Exercise prompt:
Find each line in the rows below that contains the word "Open", and copy those lines out in full.

Input material:
>> start
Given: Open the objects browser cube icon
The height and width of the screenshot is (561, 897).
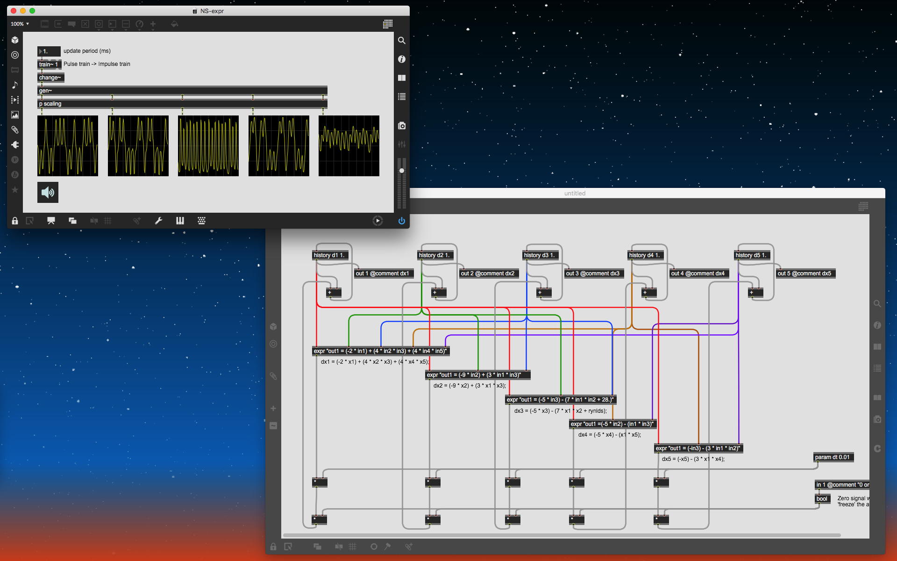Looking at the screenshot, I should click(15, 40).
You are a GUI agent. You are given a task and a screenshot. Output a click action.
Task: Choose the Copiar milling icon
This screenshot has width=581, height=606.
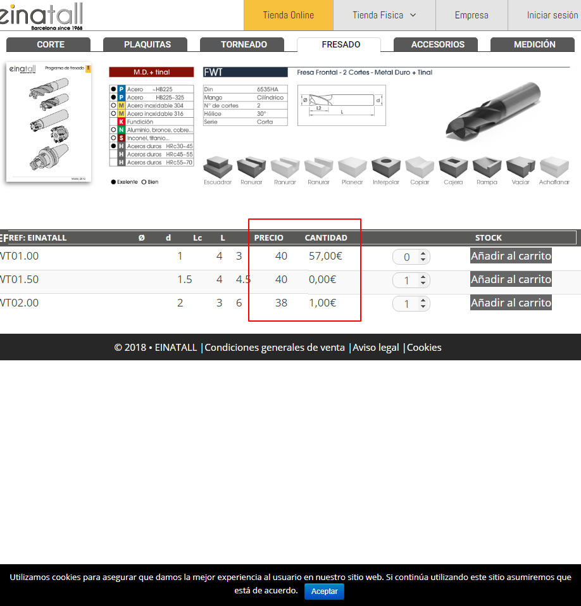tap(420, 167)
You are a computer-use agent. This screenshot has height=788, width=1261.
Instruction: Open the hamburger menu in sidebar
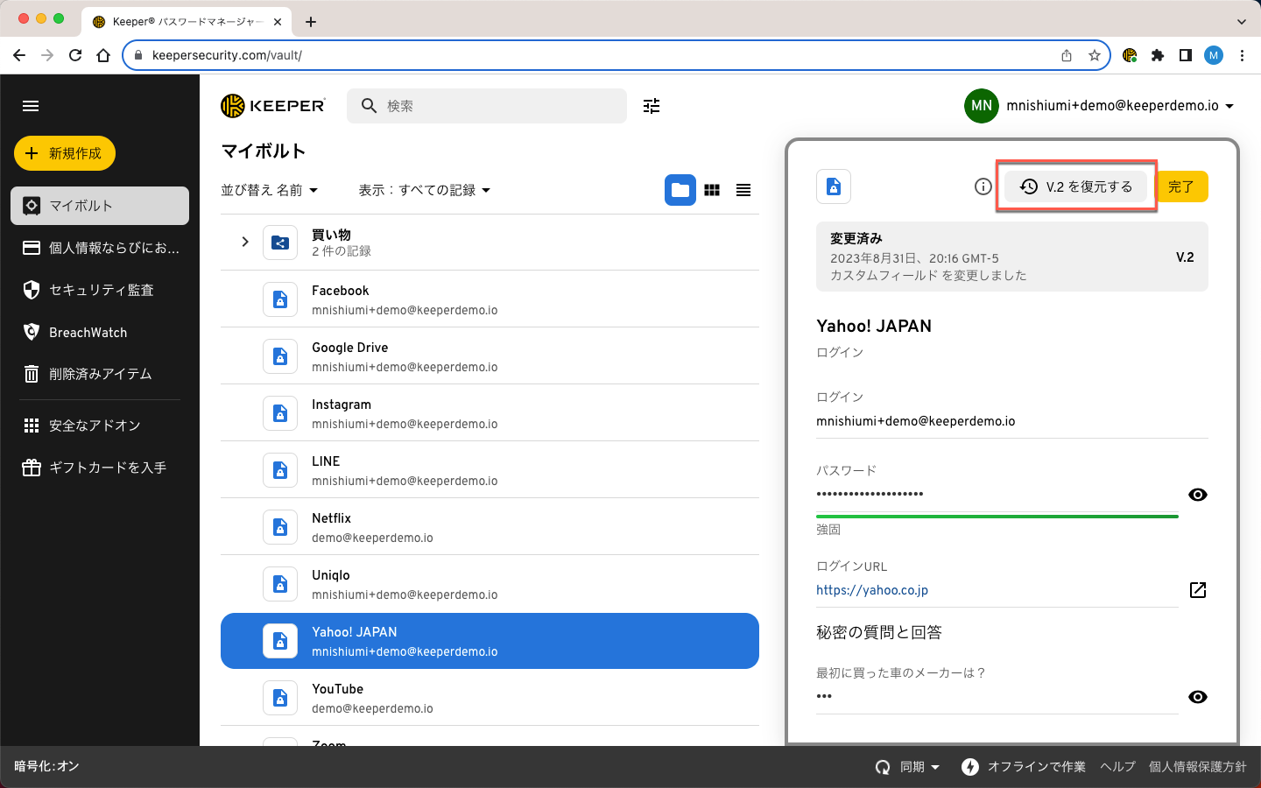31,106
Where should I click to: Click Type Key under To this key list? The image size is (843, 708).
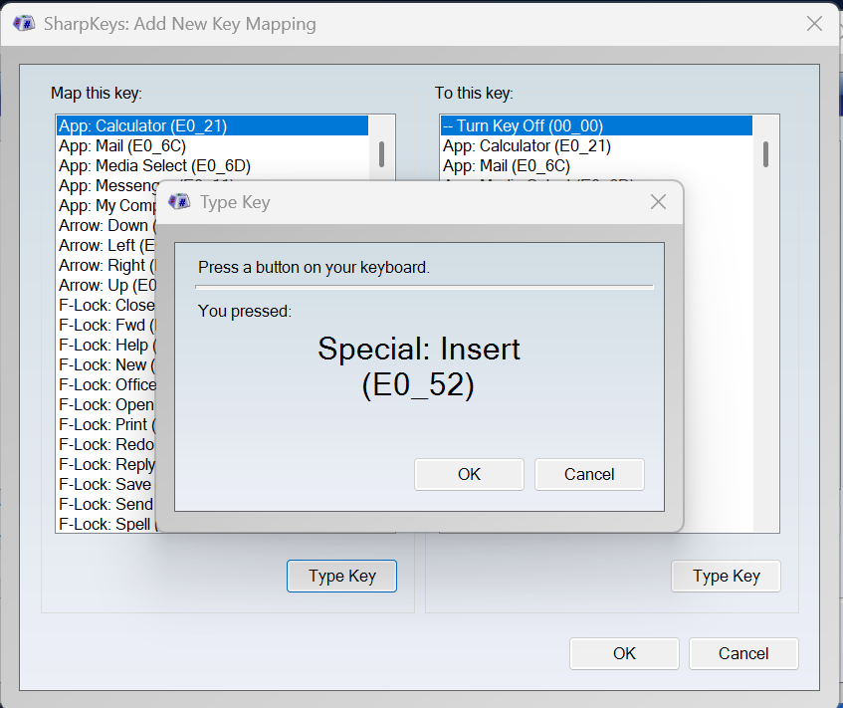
>> end
Response to the exercise:
Given: Open the objects browser cube icon
Instruction: Open the hamburger menu in sidebar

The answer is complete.